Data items
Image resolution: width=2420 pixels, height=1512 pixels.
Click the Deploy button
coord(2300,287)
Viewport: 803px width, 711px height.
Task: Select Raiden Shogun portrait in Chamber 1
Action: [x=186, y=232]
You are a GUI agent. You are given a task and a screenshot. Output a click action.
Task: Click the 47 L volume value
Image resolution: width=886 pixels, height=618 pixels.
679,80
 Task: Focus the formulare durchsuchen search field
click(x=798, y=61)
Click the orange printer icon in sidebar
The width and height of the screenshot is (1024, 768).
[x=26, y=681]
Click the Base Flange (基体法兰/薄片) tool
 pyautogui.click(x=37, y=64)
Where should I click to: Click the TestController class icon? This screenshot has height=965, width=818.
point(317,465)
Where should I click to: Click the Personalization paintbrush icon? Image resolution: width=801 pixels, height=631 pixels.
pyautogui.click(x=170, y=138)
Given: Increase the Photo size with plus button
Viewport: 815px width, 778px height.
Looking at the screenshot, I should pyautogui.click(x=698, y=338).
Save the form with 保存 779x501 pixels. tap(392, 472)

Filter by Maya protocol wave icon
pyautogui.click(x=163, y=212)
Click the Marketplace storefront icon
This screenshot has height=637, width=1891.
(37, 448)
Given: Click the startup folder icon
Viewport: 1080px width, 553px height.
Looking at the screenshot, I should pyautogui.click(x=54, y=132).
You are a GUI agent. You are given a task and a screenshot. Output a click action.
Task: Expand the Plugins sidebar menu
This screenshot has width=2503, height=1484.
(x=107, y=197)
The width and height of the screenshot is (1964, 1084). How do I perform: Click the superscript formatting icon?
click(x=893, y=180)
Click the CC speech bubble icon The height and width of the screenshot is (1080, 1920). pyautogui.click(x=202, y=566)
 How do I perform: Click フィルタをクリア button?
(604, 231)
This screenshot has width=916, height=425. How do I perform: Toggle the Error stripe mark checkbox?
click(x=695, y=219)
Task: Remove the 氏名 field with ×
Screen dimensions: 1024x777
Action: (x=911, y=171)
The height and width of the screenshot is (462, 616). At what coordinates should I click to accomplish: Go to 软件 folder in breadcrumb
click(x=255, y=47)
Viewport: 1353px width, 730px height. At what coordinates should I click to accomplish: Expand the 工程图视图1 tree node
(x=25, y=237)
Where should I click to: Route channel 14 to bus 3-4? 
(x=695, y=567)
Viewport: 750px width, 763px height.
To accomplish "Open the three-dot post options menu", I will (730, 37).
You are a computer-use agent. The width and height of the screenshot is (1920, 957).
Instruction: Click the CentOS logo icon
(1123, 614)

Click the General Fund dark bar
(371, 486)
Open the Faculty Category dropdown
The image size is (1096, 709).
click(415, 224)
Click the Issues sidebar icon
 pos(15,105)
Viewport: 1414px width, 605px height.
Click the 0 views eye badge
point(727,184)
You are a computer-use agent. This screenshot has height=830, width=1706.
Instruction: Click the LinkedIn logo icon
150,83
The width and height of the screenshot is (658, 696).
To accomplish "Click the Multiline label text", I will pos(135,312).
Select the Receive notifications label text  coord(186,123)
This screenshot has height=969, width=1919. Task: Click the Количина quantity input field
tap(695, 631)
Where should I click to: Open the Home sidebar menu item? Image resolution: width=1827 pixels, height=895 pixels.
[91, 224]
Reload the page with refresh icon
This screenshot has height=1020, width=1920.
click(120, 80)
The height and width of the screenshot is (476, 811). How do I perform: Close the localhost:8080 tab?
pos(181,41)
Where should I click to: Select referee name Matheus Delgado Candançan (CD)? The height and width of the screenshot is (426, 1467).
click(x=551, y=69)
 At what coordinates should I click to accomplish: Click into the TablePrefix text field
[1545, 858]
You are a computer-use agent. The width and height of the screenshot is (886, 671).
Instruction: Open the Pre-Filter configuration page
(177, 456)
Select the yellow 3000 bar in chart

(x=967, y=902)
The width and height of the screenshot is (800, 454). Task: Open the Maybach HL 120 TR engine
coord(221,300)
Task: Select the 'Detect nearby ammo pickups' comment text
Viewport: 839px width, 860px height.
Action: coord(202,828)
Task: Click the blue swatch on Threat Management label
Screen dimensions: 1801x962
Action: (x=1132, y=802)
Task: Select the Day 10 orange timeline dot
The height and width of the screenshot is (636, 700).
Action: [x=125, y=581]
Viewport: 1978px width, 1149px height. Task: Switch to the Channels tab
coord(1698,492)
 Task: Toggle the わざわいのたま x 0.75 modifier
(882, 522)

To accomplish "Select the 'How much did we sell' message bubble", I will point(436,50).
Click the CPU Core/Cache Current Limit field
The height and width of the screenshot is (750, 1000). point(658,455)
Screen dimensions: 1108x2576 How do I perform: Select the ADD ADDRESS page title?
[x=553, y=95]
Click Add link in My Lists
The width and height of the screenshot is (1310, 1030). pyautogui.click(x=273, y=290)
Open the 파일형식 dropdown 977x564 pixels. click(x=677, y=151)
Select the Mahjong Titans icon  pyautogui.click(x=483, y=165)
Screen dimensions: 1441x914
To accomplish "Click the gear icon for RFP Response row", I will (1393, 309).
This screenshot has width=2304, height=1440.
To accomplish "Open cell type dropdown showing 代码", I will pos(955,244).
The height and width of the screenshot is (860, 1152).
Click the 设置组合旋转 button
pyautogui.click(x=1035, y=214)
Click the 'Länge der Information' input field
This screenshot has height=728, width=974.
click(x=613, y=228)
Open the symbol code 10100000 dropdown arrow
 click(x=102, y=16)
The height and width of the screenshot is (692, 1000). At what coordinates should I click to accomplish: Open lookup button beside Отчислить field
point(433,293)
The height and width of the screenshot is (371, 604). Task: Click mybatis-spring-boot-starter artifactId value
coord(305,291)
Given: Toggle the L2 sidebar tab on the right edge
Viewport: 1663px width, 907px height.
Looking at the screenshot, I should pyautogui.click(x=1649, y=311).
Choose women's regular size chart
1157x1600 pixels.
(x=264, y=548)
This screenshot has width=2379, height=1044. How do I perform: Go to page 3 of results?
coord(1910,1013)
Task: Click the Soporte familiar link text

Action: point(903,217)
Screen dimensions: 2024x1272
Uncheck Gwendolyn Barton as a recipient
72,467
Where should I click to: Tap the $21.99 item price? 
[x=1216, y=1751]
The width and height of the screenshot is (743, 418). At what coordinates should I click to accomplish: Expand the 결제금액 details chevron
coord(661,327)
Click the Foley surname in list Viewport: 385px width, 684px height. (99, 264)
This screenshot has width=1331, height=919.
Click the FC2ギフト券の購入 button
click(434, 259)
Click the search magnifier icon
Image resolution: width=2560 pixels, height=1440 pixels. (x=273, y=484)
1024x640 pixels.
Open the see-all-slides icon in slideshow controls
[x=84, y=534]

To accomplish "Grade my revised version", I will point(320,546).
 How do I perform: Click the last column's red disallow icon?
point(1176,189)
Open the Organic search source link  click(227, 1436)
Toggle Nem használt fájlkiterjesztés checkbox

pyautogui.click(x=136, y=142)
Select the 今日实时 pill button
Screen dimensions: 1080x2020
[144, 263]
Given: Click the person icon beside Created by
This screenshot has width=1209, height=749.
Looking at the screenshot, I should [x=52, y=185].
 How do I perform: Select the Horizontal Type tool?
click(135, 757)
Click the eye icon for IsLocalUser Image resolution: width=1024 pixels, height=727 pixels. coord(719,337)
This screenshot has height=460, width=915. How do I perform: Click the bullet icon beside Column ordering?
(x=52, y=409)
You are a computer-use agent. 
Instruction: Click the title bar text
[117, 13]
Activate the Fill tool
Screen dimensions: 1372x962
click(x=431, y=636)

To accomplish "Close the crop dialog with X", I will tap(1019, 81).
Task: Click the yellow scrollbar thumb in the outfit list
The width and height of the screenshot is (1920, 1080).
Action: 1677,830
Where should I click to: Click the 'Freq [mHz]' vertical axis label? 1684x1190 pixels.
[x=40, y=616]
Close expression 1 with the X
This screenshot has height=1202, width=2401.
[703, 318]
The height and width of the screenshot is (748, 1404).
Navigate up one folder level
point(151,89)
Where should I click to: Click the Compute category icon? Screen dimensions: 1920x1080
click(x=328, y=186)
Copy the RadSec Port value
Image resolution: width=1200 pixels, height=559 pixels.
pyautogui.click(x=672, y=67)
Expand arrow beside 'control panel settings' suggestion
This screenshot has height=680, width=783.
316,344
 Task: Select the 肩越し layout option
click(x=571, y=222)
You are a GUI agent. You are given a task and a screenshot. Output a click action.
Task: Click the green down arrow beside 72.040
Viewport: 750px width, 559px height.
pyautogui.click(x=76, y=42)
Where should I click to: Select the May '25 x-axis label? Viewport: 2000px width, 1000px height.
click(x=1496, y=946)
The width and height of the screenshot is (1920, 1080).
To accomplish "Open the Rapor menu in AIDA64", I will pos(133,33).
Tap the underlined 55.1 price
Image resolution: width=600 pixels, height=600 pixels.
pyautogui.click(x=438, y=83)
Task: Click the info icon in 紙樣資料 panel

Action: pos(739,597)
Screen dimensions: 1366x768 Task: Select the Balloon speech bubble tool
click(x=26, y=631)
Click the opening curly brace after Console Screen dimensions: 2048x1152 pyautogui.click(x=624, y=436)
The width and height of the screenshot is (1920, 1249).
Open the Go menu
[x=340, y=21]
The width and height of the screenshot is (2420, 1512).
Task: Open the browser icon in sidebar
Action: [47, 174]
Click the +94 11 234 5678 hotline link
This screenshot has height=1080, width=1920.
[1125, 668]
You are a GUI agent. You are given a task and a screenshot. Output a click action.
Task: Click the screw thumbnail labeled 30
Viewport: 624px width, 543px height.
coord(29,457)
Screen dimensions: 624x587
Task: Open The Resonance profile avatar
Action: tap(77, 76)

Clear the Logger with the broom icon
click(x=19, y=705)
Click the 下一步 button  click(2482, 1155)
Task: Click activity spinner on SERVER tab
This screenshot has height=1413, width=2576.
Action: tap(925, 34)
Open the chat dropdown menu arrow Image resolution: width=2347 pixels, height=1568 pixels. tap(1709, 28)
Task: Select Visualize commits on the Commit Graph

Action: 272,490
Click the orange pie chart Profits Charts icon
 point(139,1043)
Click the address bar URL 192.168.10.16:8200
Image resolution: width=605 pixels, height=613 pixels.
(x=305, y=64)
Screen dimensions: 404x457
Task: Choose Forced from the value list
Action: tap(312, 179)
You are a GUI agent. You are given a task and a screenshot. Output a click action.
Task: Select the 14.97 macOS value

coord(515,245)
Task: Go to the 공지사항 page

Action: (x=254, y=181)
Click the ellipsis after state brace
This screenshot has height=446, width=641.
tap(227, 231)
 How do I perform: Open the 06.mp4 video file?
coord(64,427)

## [EXERCISE TASK]
Copy out the section of the entries that begins with the line containing "Click the eye" and ends with the line containing "pyautogui.click(x=76, y=42)", both of those lines included.

## [IN RESPONSE]
Click the eye icon for IsLocalUser Image resolution: width=1024 pixels, height=727 pixels. coord(719,337)
This screenshot has height=460, width=915. How do I perform: Click the bullet icon beside Column ordering?
(x=52, y=409)
You are a computer-use agent. 
Instruction: Click the title bar text
[117, 13]
Activate the Fill tool
Screen dimensions: 1372x962
click(x=431, y=636)

To accomplish "Close the crop dialog with X", I will tap(1019, 81).
Task: Click the yellow scrollbar thumb in the outfit list
The width and height of the screenshot is (1920, 1080).
Action: 1677,830
Where should I click to: Click the 'Freq [mHz]' vertical axis label? 1684x1190 pixels.
[x=40, y=616]
Close expression 1 with the X
This screenshot has height=1202, width=2401.
[703, 318]
The height and width of the screenshot is (748, 1404).
Navigate up one folder level
point(151,89)
Where should I click to: Click the Compute category icon? Screen dimensions: 1920x1080
click(x=328, y=186)
Copy the RadSec Port value
Image resolution: width=1200 pixels, height=559 pixels.
pyautogui.click(x=672, y=67)
Expand arrow beside 'control panel settings' suggestion
This screenshot has height=680, width=783.
316,344
 Task: Select the 肩越し layout option
click(x=571, y=222)
You are a GUI agent. You are given a task and a screenshot. Output a click action.
Task: Click the green down arrow beside 72.040
Viewport: 750px width, 559px height.
pyautogui.click(x=76, y=42)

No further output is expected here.